The word, general, implies what is commonplace, known, familiar — in effect, the norm. Thus, the groups that constitute the ‘General’ category come to regard themselves as the norm, while those that fall outside its ambit and are included in other categories get pushed outside the bounds of what is supposedly normal.
‘General’ thus serves a very specific purpose: it tries to conceal the gamut of privileges and unwritten advantages that identification with a high caste group can readily ensure. Correspondingly, the terms, Scheduled Caste and Scheduled Tribe, also seek to obscure the everyday experience of living amidst entrenched social hierarchies, the ideas of purity and pollution, together with attendant vulnerabilities. Essentially, all these labels are deployed to underplay the existing iniquitous social realities, differences, and exclusions that inform Indian society and make them seem less egregious.
In official idiom, Scheduled Caste and Scheduled Tribe appear as neutral categories, stripped off the underpinning experience of persistent marginality that forged these categories in the first place. The use of these terms is intended to obscure the meanings and wider implications of belonging to these categories and the multiple ways in which they can constrain individual life choices. Likewise, ‘General’ is framed as an isolated construct, seemingly disconnected from the foundational base of social differentiation and discrimination on which the pyramid of caste securely rests. This construct quietly encapsulates the privileges stemming from high-caste status, the financial, social and cultural capital they translate into, and a range of other benefits they afford. The term, ‘General’, conceals this entire superstructure of hierarchies, privileges and the associated gains of exceptionalism behind a carefully sedimented wall of ordinariness, even deprivation. ‘We are of the General category, that is why we find it so hard to secure government jobs and admissions into educational institutions,’ thus goes the refrain.
These (mis) representations promote a false equivalency between merit and ‘generalness’, as if placement within the ‘General’ category is a precondition for being meritorious.
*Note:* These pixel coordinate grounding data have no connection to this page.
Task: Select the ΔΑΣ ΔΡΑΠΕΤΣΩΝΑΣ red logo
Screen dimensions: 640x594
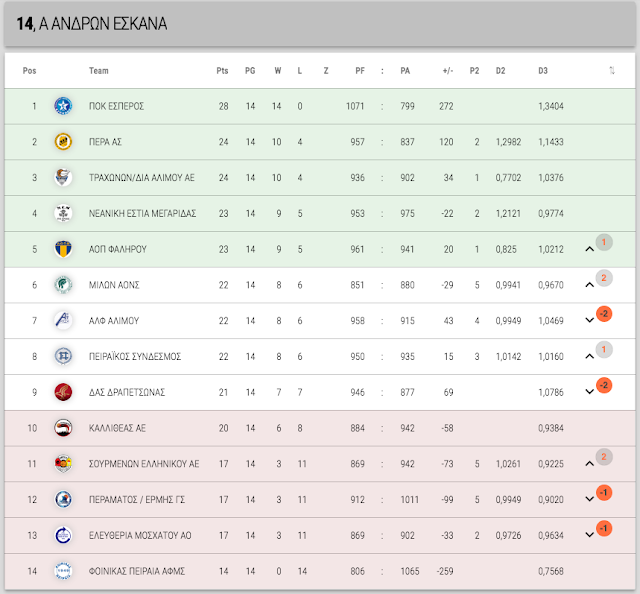Action: (x=63, y=392)
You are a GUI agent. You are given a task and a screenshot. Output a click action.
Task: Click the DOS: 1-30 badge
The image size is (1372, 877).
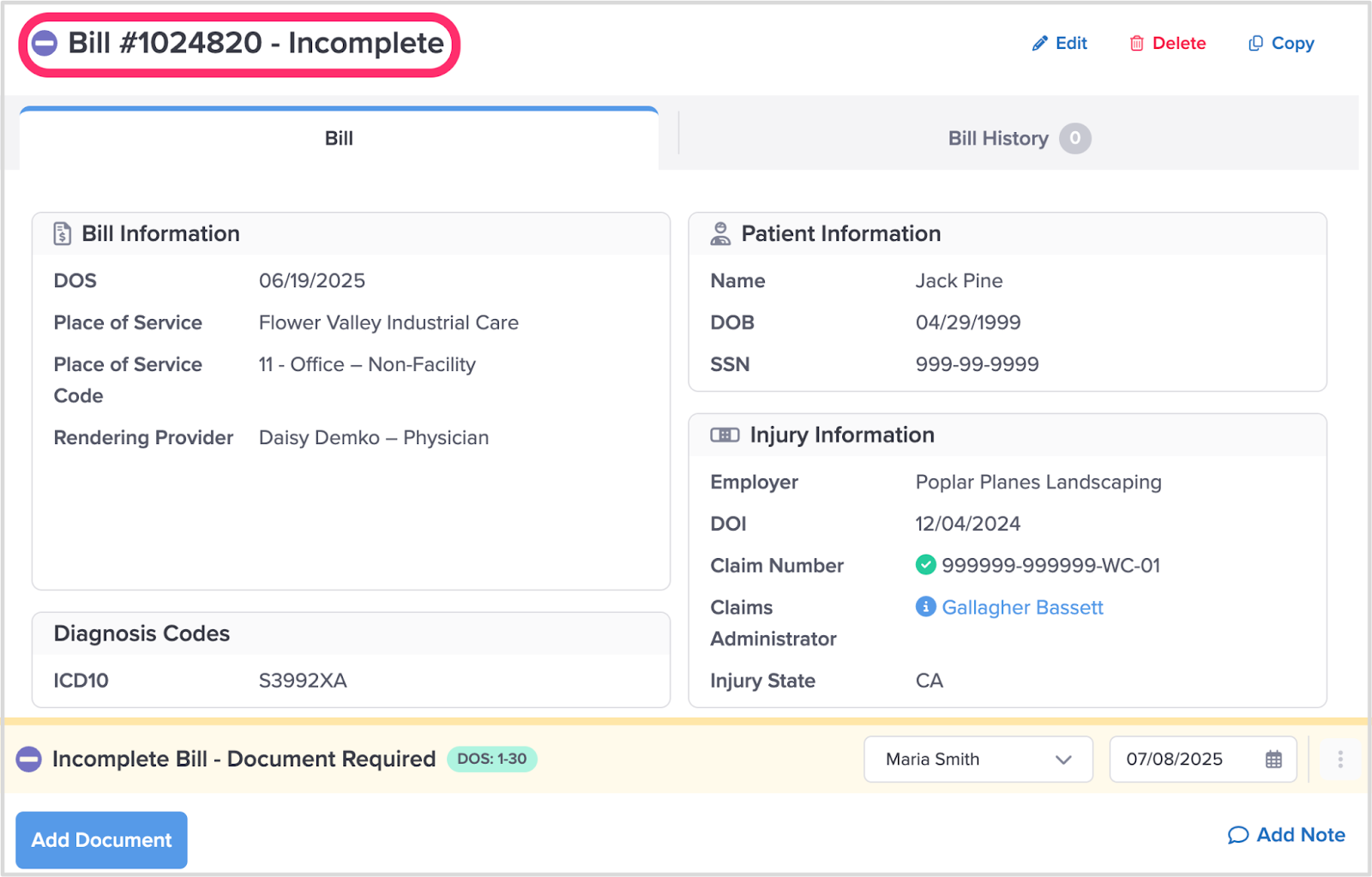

This further creates an illusion that groups and sections, which fall outside the pale of the ‘General’ category, are unduly privileged even though they are far less capable. Thus, the entire structure of caste based distinction and discrimination stands inverted on its head. And with this inversion, a deliberate contest is orchestrated between who is privileged and who is vulnerable, and to what degree. The intent is plain: to avoid a direct confrontation with the idea and the practice of caste.
We may well ask how these systematic subversions and inversions are accomplished. Many of these are, in fact, made possible through the routinised official language of collection and documentation of information. The formal language of administration and the management of information, appearing to be detached and disinterested on the surface, is rarely so. More often than not, they reaffirm and legitimise the status quo and are deeply complicit in reproducing pre-existing structures of power together with their accompanying biases and inequities.